- Menteri Keuangan Purbaya Yudhi Sadewa menyuntikkan dana APBN ke pasar obligasi untuk menjaga stabilitas nilai tukar Rupiah.
- Pemerintah menyiapkan dana Rp2 triliun setiap hari, namun realisasi penyerapan saat ini hanya mencapai Rp600 miliar saja.
- Kondisi pasar obligasi terpantau terkendali sehingga penerapan Bond Stabilization Framework dengan berbagai lembaga terkait belum diperlukan saat ini.
Saat ditanya berapa dana Pemerintah untuk masuk pasar obligasi, Purbaya mengaku kalau ia menyiapkan Rp 2 triliun setiap hari.
"Ah, pengen tahu aja lah.

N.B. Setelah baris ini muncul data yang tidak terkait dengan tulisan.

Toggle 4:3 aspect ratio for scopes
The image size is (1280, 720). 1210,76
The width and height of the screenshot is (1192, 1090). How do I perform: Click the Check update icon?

Saya minta masuk Rp 2 triliun setiap hari," lanjutnya.
Terkait sumber anggaran, Purbaya mengklaim kalau saat ini Pemerintah memiliki banyak dana, termasuk Saldo Anggaran Lebih (SAL) yang mencapai Rp 420 triliun. Ia menyebut kalau upaya masuk pasar obligasi hanya bentuk manajemen keuangan.
"Itu kan hanya cash management saja. Jadi enggak masalah, kan uangnya enggak hilang. Cuma diputar saja supaya ada sedikit sentimen positif di pasar obligasi," beber dia.